**EXCERPT TO READ**:
##############################

EDS' Jim Duffy returns home; Jeong Kim keeps busy as president of Lucent's Bell labs.
Perhaps you can go home again after all. After a career spent globe-trotting for EDS, Jim Duffey is back in his old neighborhood.
The senior executive for U.S. government business at the $20 billion behemoth has spent 22 years with the company and has 13,000 employees working for him. Although his first job with EDS was in Bethesda, Md., he soon got assigned to the legal department in London. After that, he ran businesses in the Iberian Peninsula then South Asia for three years. He returned to the United States in 2002, when he was assigned to EDS' Dallas headquarters.
Now he's back in the Washington, D.C., area. While house hunting, he amazed his wife with his detailed knowledge of the local streets.
He came by that knowledge the old-fashioned way. In the early 1960s, when his dad was on home tour during a career as a foreign service officer, Duffey had a paper route for the afternoon Washington Star, with the "biggest basket you could put on a bike," he said.
Duffey recently reorganized his EDS domain into 12 portfolios to give account executives more time to sell existing offerings to multiple agencies.

##############################

**DATA**:
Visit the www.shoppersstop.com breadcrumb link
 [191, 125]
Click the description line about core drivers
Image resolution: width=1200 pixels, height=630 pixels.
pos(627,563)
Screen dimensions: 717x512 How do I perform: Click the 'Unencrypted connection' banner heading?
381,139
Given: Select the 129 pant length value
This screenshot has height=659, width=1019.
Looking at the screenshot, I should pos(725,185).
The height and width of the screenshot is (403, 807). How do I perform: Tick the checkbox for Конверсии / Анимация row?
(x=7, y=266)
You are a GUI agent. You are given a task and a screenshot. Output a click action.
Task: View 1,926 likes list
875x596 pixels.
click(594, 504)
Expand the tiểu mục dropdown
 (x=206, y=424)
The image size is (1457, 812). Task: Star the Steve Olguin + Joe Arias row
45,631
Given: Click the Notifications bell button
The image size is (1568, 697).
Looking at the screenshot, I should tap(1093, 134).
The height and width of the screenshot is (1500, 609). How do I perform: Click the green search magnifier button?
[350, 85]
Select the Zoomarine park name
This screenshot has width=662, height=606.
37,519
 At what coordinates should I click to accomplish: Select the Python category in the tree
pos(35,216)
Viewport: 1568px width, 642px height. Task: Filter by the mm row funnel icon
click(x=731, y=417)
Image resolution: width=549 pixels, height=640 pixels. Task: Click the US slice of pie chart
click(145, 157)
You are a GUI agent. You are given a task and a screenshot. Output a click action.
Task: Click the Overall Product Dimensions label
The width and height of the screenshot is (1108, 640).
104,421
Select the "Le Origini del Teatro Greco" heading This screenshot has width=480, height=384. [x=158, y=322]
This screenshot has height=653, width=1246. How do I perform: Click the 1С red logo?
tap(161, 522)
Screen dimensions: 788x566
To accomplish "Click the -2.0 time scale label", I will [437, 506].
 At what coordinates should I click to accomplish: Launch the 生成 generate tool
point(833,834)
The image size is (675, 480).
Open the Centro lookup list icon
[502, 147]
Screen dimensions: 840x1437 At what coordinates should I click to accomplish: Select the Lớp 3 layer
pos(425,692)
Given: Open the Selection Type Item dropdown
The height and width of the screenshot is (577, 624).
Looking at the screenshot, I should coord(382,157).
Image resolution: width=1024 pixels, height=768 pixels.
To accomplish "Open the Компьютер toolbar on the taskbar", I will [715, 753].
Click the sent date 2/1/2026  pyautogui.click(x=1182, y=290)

##############################

**WORK ORDER**: Using the Duffey profile, list every place where Duffey worked for EDS or ran its businesses before his move back to the Washington, D.C., area.

**OUTPUT FOR THIS TASK**: Bethesda, Md.; London; the Iberian Peninsula; South Asia; Dallas